- [ACTIVITY]: Start with the first line of the data and end with the line that holds "Select the Organization Info tab"; write out each one exactly.

[Pixel coordinate grounding data]
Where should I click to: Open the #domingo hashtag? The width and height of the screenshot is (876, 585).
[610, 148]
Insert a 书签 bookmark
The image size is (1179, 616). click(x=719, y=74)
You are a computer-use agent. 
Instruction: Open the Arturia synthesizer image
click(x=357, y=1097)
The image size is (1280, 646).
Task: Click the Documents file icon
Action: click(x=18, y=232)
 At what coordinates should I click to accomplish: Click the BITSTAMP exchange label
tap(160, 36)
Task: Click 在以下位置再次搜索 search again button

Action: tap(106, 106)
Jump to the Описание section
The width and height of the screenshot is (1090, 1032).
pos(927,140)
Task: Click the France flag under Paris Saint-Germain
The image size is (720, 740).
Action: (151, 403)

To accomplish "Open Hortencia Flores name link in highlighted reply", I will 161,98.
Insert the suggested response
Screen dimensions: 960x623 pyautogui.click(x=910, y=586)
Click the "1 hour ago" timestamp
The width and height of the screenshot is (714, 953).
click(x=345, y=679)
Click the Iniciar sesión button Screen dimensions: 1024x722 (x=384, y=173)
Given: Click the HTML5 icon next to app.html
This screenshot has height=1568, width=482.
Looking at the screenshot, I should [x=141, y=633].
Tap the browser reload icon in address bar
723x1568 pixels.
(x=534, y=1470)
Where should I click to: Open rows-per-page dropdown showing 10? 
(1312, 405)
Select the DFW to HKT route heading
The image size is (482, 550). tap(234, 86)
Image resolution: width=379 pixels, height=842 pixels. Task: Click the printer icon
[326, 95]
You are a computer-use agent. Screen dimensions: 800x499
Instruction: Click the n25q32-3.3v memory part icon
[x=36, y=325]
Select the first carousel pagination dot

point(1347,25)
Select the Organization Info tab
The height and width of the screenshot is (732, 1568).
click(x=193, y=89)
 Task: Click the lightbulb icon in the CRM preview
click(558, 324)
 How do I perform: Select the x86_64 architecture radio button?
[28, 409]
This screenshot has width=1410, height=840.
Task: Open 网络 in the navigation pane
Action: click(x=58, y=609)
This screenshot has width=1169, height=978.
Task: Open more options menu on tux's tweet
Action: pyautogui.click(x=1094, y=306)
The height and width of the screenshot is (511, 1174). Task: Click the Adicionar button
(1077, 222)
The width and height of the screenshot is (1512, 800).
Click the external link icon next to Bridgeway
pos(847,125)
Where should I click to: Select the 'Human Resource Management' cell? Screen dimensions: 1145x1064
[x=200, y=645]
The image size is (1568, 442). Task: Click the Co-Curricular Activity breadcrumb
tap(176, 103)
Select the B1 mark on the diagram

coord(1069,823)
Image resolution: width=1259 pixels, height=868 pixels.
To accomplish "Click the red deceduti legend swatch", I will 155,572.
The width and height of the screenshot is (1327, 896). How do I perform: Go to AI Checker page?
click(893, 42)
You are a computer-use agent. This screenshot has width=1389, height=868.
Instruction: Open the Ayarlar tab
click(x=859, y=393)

- [TASK OUTPUT]:
Where should I click to: Open the #domingo hashtag? The width and height of the screenshot is (876, 585).
[610, 148]
Insert a 书签 bookmark
The image size is (1179, 616). click(x=719, y=74)
You are a computer-use agent. 
Instruction: Open the Arturia synthesizer image
click(x=357, y=1097)
The image size is (1280, 646).
Task: Click the Documents file icon
Action: click(x=18, y=232)
 At what coordinates should I click to accomplish: Click the BITSTAMP exchange label
tap(160, 36)
Task: Click 在以下位置再次搜索 search again button

Action: tap(106, 106)
Jump to the Описание section
The width and height of the screenshot is (1090, 1032).
pos(927,140)
Task: Click the France flag under Paris Saint-Germain
The image size is (720, 740).
Action: (151, 403)

To accomplish "Open Hortencia Flores name link in highlighted reply", I will 161,98.
Insert the suggested response
Screen dimensions: 960x623 pyautogui.click(x=910, y=586)
Click the "1 hour ago" timestamp
The width and height of the screenshot is (714, 953).
click(x=345, y=679)
Click the Iniciar sesión button Screen dimensions: 1024x722 (x=384, y=173)
Given: Click the HTML5 icon next to app.html
This screenshot has height=1568, width=482.
Looking at the screenshot, I should [x=141, y=633].
Tap the browser reload icon in address bar
723x1568 pixels.
(x=534, y=1470)
Where should I click to: Open rows-per-page dropdown showing 10? 
(1312, 405)
Select the DFW to HKT route heading
The image size is (482, 550). tap(234, 86)
Image resolution: width=379 pixels, height=842 pixels. Task: Click the printer icon
[326, 95]
You are a computer-use agent. Screen dimensions: 800x499
Instruction: Click the n25q32-3.3v memory part icon
[x=36, y=325]
Select the first carousel pagination dot

point(1347,25)
Select the Organization Info tab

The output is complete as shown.